BRIDGEPORT.- Los padres de Connecticut han tardado en vacunar a los niños pequeños contra el virus COVID-19, según estadísticas del Departamento de Salud Pública que muestran que menos de 5 mil niños menores de cinco años han recibido una vacuna desde que fueron aprobadas el mes pasado.
Los niños de entre seis meses y cinco años fueron el último grupo de edad recomendado por los Centros para el Control y Prevención de las Enfermedades (CDC) para recibir una vacuna Pfizer-BioNTech o Moderna.
En las aproximadamente tres semanas desde esa aprobación, 4 mil 797 niños de Connecticut en ese rango de edad recibieron sus primeras vacunas.
Según los funcionarios estatales de salud pública, eso representa alrededor del 2.6% de los aproximadamente 183 mil niños en el grupo de edad.
La doctora Manisha Juthani, comisionada de salud pública del Estado, recomendó que los padres vacunen a sus hijos lo antes posible, aunque hayan contraído previamente el virus COVID-19.
“Aunque la mayoría de los niños solo tienen síntomas leves cuando están infectados, el COVID-19 puede hacer que algunos niños se enfermen gravemente, incluso hasta el punto de requerir hospitalización. El COVID-19 es la principal causa de muerte relacionada con enfermedades infecciosas en personas de hasta 19 años, pero los datos muestran que esas muertes se pueden prevenir mediante la vacunación”, expresó Juthani.
Las cifras publicadas por el Departamento de Salud ponen las tasas de vacunación de Connecticut para los niños más pequeños aproximadamente a la par con la nación en su conjunto.
Una encuesta publicada en mayo pasado por Kaiser Family Foundation encontró que alrededor del 18% de los padres informaron estar ansiosos por vacunar a sus hijos menores de cinco años, mientras que el 38% dijo que esperaría a ver cómo les iba.
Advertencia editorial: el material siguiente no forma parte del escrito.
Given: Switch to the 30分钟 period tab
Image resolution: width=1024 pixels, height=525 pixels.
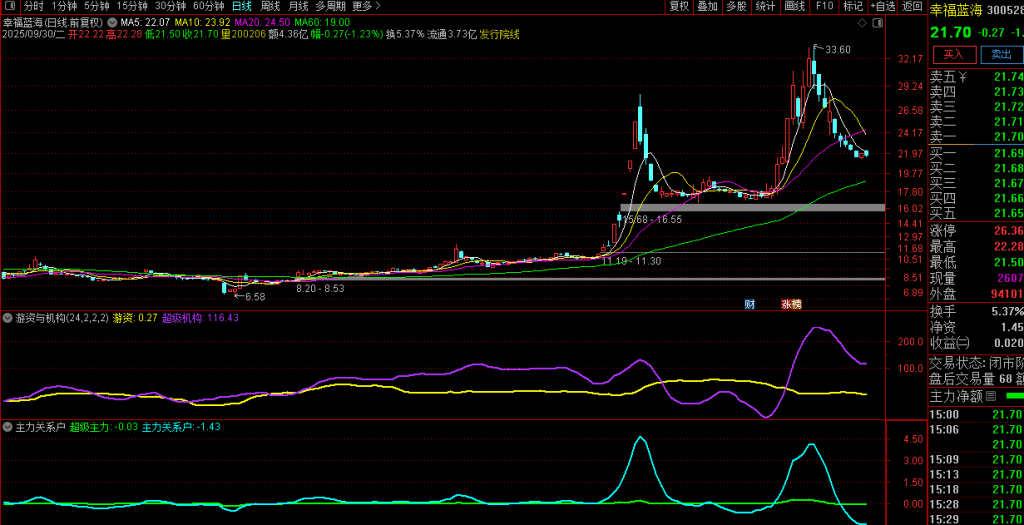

Otro 11% dijo que vacunaría a sus hijos solo si es necesario, y otro 27% dijo que definitivamente no vacunaría a sus hijos contra el COVID-19.
Juthani dijo que las vacunas tenían beneficios adicionales al reducir la transmisión del virus y eliminar los requisitos de cuarentena para los niños expuestos.
Hasta el jueves, la tasa de infección por COVID-19 de Connecticut había aumentado al 10.64 %, más del 1% más que la semana anterior.
Mientras tanto, 264 personas fueron hospitalizadas con el virus y otras 10 personas fallecieron, lo que elevó el número total de muertes asociadas con el COVID-19 en el Estado a 11 mil 55 desde el comienzo de la pandemia.